Paolo Isotta,  uno tra i più grandi ed amabili uomini di cultura del nostro tempo è il primo studioso ad occuparsi nella sua ricerca del rapporto fra il Poeta di Sulmona e la musica. Nel suo libro, 
La dotta lira. Ovidio e la musica, Isotta spiega che sia Le metamorfosi che I Fasti sono il più esteso catalogo mitologico della poesia occidentale, tanto che si può correttamente affermare che neanche Omero e Virgilio hanno influenzato le arti della figura quanto il Poeta di Sulmona.
Dall’Orfeo di Poliziano (Mantova, 1480) alla Dafne di Strauss, 1938 (la ninfa che, ghermita da Febo, si trasforma in alloro), un filo ininterrotto lega Ovidio all’opera lirica sinfonica, al “melologo”, alla cantata, al concerto, alla sonata.

Monteverdi, Cavalli, Scarlatti, Pergolesi, Porpora, Händel, Gluck, Dittersdorf, Haydn, Berlioz, Liszt, Offenbach, Suppè, fino a Strauss, sono i principali nomi toccati.

L’ultimo capitolo del libro è dedicato a Dafne. Isotta ci mostra che più di trent’anni prima, in Alcyone, Gabriele d’Annunzio ha rievocato in versi lo stesso mito, e con un virtuosismo e una profondità nella riflessione e rimeditazione sul mito che lo rendono pari allo stesso compositore.
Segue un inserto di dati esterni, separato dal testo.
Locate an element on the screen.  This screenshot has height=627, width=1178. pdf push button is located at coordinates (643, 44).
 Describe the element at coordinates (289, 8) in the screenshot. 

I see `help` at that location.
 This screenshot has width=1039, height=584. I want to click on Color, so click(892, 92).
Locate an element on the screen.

Strauss e D’Annunzio, divisi da un odio reciproco, diventano fratelli nell’arte, grazie ad Ovidio?

In conclusione possiamo senza dubbio affermare che Paolo Isotta, con un poderoso apporto di conoscenze e riflessioni, definisca Ovidio, con le sue Metamorfosi e i suoi Fasti, uno dei più grandi suscitatori di altre arti che la storia delle idee ricordi.

Orfeo, per esemplificare, viene rievocato nei suoi vertiginosi trapassi da Monteverdi, nel magnifico secondo capitolo, al barocco francese di Charpentier, a Gluck fino alla stravolgente rielaborazione satirica dell’Orphée aux Enfers di Offenbach e, più avanti ancora, al Novecento ultimo . Per giungere a quel Maestro del ricapitolare l’Occidente fino alle sue fonti che fu Richard Strauss. Strauss il quale sempre agisce, su Isotta,come una corrente ascensionale che porti un aliante a veleggiare nella sua quota di elezione. Dafne con cui l’excursus storico di Isotta ha avuto inizio . 
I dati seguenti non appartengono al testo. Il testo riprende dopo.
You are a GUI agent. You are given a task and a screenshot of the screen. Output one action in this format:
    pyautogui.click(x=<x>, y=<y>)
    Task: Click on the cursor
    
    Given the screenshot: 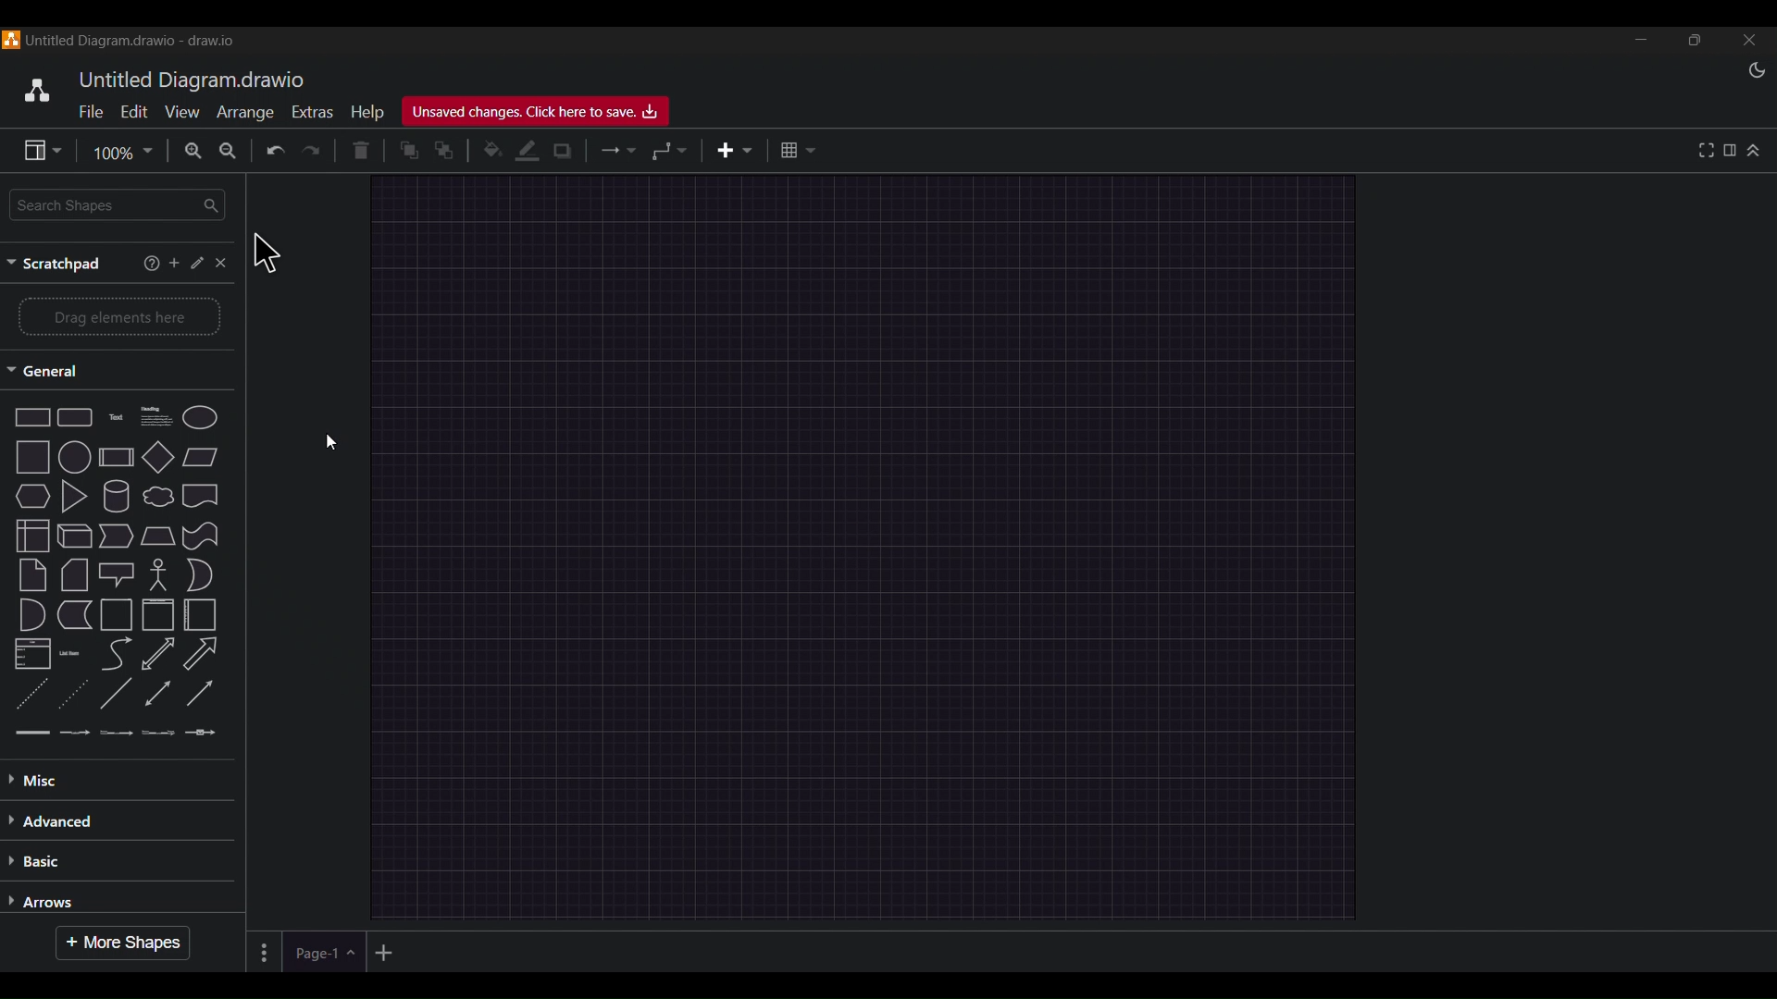 What is the action you would take?
    pyautogui.click(x=261, y=252)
Dafne che sorge come un germoglio dal sottoterra senza tempo del mito, risorge come figura poetica con Ovidio nelle Metamorfosi e sembrerebbe rinascere, per un’ultima volta che non sarà l’ultima, alla fine di un intero ciclo storico. Con Richard Strauss,appunto, il quale segna il punto e il pathos terminale di un’intera, lunga stagione dell’Occidente. Eppure, quasi l’autore non volendo, la sua prosa finisce talvolta nello sfociare, per interne sottigliezza e forza espressiva, in un ridare vita alle figure del Mito svelandone, sotto una nuova luce, sfaccettature profonde e inesplorate. Con il che alcune pagine di Isotta sembrano fare parte esse stesse, a buon diritto, dell’infinita vicenda di resurrezione e variazione che caratterizza il ritornare a noi delle figure mitiche. 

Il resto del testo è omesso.